Participation in regular exercise has been hailed as an effective intervention for promoting sleep, often promoted as a treatment for sleep-related disorders. Research associates higher levels of physical activity with longer and healthier sleep patterns and the adoption of a moderate exercise routine has shown to significantly improve the sleeping habits of previously sedentary insomniacs (Baekeland & Lasky, 1966; Lira et al., 2011).
A central theory proposed for the function of sleep is to replenish energy stores within the brain as a consequence of glycogen depletion during the energetic demands of wakefulness (Scharfa, 2008). This would explain why an exercise induced increase in metabolic rate therefore results in an increased demand for sleep. An alternative theory advocates the fall in body temperature that follows the transient elevation occurring during increased activity is responsible for sleep induction (Atkinson & Davenne, 2007). 30 minutes of moderate-vigorous aerobic activity is enough to increase the body’s temperature by up to 2 °C for duration of 4-5 hours. The body cools to a lower than basal temperature, stimulating a feeling of sleepiness.
Despite evidence supporting the benefits of exercise on improved sleep patterns, issues such as exercise intensity, duration and time of day complicate the relationship and can actually disrupt sleep and encourage insomnia. Exercise training, albeit strength or aerobic, involves the disruption and breakdown of muscle fibres which induces an inflammatory response. Intensive or prolonged exercise can activate a systemic inflammatory response and the production of ‘stress’ hormones cortisol, adrenaline and noradrenaline in an intensity dependent manor. Repair mechanism signalling cascades are activated and the body prepares for the ‘fight or flight’ in the presence of potential danger (Peak et al., 2005). Adaptation has favoured the release of these hormones to increase alertness and vigilance whilst inhibiting feelings of fatigue. This means that exercise of moderate to high intensity in the evening has the potential to delay sleep. When concerned with prolonged endurance exercise, the release of cortisol functions to preserve the body’s carbohydrate stores, ensuring the constant fuel requirements for the brain are met. The body is placed under considerable stress as energy demands remain high and blood sugar levels remain low. Elevated stress hormones switch on catabolic process to provide alternate fuels such as fatty acids and amino acids from fat and protein breakdown. The amplitude of the stress response can be minimised through regularly ingesting carbohydrates throughout and after the exercise session. Alternatively, when aerobic exercise is performed for durations short enough to not critically lower muscle or liver glycogen (e.g. < 45 min).

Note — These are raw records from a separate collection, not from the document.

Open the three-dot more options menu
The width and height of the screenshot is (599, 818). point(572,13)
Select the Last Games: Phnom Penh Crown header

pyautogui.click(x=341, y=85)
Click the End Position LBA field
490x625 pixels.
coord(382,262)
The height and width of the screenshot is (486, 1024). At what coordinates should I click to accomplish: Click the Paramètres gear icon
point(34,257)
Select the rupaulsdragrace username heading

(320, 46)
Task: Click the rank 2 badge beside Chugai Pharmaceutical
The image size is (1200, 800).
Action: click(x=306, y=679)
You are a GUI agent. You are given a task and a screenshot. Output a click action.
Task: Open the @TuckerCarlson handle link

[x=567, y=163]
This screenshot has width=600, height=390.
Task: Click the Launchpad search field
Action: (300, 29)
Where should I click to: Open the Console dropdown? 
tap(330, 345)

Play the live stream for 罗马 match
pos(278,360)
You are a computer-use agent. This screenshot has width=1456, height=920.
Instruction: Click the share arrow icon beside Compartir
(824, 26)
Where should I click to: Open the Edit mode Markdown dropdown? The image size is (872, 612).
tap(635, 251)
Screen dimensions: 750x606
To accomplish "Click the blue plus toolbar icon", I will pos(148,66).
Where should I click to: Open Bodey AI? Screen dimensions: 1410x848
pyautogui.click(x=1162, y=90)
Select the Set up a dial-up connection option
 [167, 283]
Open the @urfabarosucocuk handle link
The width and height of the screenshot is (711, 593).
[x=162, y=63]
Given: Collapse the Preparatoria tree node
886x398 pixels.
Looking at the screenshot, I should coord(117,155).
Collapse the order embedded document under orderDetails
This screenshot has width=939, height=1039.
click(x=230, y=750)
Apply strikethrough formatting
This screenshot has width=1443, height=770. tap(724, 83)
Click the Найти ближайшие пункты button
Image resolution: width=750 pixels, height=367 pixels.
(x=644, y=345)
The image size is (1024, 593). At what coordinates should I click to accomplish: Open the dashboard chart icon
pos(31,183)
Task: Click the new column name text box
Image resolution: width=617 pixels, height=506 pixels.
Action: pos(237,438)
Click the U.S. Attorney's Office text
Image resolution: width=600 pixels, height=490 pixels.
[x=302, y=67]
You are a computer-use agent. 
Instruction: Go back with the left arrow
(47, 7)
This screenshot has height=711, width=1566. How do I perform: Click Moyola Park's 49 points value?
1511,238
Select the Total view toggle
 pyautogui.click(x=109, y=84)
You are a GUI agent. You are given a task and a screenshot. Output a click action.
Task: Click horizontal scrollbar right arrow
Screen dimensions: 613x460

The magnitude of the stress response to exercise varies considerably from person to person however, with some individuals being affected by the deleterious effects of intense exercise more than others. This means that the impact on sleep can differ substantially from person to person. To conclude however, it is known that the participation in regular physical activity and exercise is important for optimising health and wellbeing in addition to promoting healthy sleep patterns for the majority of the population. However consideration for time of day, intensity and nutrition before and after exercise should be taken to avoid exercise-induced insomnia, particularly in those more sensitive to stress.